** The data follows **
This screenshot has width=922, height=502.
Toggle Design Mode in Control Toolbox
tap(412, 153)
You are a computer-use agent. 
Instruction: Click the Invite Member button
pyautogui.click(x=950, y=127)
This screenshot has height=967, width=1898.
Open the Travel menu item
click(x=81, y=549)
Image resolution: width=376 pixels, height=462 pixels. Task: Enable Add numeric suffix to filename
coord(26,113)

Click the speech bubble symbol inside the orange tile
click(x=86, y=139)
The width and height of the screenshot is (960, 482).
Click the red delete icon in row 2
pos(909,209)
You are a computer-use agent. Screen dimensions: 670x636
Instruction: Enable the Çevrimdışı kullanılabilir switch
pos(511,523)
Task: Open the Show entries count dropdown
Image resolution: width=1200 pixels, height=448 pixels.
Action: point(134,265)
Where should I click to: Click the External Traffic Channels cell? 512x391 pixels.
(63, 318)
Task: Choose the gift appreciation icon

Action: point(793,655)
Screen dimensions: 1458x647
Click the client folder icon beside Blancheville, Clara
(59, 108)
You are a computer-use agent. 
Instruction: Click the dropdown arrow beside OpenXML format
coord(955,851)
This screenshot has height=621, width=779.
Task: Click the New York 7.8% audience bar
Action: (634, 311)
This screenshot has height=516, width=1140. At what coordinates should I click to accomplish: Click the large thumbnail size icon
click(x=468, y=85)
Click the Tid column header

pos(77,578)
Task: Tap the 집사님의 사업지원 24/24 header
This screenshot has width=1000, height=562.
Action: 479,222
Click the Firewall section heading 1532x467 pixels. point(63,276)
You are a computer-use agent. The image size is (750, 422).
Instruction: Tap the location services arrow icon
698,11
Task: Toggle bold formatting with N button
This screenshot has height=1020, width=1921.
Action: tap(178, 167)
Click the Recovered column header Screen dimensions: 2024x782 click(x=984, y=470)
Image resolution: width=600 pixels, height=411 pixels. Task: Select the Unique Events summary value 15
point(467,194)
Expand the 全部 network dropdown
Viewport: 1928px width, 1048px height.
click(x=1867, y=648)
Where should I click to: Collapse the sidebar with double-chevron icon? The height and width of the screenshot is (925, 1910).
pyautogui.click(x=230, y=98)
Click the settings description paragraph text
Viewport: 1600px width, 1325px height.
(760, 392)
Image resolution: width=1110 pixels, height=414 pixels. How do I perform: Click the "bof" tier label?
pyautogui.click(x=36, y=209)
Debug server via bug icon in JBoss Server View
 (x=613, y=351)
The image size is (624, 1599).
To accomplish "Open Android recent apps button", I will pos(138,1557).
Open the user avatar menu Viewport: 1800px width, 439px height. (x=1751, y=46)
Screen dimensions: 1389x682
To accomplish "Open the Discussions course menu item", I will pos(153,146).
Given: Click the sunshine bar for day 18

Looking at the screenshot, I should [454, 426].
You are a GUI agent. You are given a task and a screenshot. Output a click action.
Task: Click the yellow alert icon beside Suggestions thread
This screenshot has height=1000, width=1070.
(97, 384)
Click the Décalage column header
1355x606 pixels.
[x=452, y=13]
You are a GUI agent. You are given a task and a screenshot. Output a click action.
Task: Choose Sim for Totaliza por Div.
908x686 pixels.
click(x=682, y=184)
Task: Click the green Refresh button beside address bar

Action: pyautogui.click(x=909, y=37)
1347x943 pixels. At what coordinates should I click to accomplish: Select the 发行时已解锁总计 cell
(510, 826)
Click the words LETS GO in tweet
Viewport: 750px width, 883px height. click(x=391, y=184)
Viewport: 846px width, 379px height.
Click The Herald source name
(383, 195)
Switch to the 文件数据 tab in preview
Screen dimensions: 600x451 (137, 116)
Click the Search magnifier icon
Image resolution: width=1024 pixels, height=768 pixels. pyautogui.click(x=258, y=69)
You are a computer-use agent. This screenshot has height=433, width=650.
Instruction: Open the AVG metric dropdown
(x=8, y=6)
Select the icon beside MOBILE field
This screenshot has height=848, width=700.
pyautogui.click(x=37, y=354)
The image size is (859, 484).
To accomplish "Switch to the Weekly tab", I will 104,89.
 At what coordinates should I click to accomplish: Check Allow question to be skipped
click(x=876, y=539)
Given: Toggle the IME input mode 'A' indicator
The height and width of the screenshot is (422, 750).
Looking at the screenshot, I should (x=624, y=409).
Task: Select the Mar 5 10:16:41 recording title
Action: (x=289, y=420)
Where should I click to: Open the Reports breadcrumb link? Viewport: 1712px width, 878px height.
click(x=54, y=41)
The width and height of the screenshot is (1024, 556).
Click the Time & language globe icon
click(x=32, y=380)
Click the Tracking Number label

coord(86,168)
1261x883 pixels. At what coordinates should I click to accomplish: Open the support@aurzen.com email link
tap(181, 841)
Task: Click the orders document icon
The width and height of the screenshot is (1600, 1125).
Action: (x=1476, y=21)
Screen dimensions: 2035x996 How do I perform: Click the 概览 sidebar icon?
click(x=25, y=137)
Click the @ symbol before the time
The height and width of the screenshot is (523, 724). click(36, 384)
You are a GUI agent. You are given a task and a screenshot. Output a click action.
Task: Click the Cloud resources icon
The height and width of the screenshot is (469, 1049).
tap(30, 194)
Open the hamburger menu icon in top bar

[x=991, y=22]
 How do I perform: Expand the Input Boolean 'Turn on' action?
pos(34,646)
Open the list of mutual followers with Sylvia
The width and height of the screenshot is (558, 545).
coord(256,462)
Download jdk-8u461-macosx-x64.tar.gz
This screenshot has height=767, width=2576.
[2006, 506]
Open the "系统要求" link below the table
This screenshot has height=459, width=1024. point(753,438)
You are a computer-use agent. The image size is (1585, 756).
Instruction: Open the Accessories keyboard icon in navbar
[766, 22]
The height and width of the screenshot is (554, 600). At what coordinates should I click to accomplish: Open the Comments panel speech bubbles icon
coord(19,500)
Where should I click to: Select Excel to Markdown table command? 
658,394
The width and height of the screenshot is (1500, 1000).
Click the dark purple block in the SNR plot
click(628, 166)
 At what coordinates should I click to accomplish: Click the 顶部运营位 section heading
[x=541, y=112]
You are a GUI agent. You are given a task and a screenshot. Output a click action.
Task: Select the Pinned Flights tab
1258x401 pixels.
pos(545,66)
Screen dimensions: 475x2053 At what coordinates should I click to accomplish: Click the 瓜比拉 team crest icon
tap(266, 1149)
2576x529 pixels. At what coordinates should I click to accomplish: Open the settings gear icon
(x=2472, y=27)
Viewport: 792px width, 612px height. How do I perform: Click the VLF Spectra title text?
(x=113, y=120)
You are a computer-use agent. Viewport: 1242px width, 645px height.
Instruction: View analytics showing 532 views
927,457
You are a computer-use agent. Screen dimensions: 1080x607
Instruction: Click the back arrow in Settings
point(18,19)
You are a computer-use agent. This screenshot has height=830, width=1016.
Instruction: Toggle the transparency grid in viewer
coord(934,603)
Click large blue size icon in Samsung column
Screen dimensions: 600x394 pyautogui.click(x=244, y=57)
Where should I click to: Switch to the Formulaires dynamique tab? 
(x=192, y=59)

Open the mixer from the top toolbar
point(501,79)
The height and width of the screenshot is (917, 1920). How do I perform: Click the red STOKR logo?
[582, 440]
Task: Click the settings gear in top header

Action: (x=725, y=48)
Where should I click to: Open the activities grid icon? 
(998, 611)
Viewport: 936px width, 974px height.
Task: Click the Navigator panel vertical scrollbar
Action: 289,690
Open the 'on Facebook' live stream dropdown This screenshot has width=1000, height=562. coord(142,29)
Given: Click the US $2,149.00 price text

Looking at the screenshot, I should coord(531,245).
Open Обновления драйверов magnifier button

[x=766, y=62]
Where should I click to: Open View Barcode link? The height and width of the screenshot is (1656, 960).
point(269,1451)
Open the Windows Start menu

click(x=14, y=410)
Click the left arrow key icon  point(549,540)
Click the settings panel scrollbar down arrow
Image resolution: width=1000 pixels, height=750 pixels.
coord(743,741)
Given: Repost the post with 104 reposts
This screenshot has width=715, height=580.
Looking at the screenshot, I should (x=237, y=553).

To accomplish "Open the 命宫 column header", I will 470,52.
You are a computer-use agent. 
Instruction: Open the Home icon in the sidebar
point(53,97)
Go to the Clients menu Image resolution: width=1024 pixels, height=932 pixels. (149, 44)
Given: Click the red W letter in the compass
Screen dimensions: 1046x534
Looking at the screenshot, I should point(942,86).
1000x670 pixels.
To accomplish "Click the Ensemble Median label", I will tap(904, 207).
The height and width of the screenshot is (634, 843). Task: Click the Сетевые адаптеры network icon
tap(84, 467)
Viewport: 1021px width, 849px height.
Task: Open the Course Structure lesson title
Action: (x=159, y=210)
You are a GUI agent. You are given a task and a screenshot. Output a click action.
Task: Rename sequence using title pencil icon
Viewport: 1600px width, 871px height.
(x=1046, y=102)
** End of The data **
*About this exercise*
Beginning with the first line of the entries, repeat each line exactly until you have reproduced the one containing "You are a computer-use agent. Screen dimensions: 670x636", and add nothing further.

*Output of the exercise*
This screenshot has width=922, height=502.
Toggle Design Mode in Control Toolbox
tap(412, 153)
You are a computer-use agent. 
Instruction: Click the Invite Member button
pyautogui.click(x=950, y=127)
This screenshot has height=967, width=1898.
Open the Travel menu item
click(x=81, y=549)
Image resolution: width=376 pixels, height=462 pixels. Task: Enable Add numeric suffix to filename
coord(26,113)

Click the speech bubble symbol inside the orange tile
click(x=86, y=139)
The width and height of the screenshot is (960, 482).
Click the red delete icon in row 2
pos(909,209)
You are a computer-use agent. Screen dimensions: 670x636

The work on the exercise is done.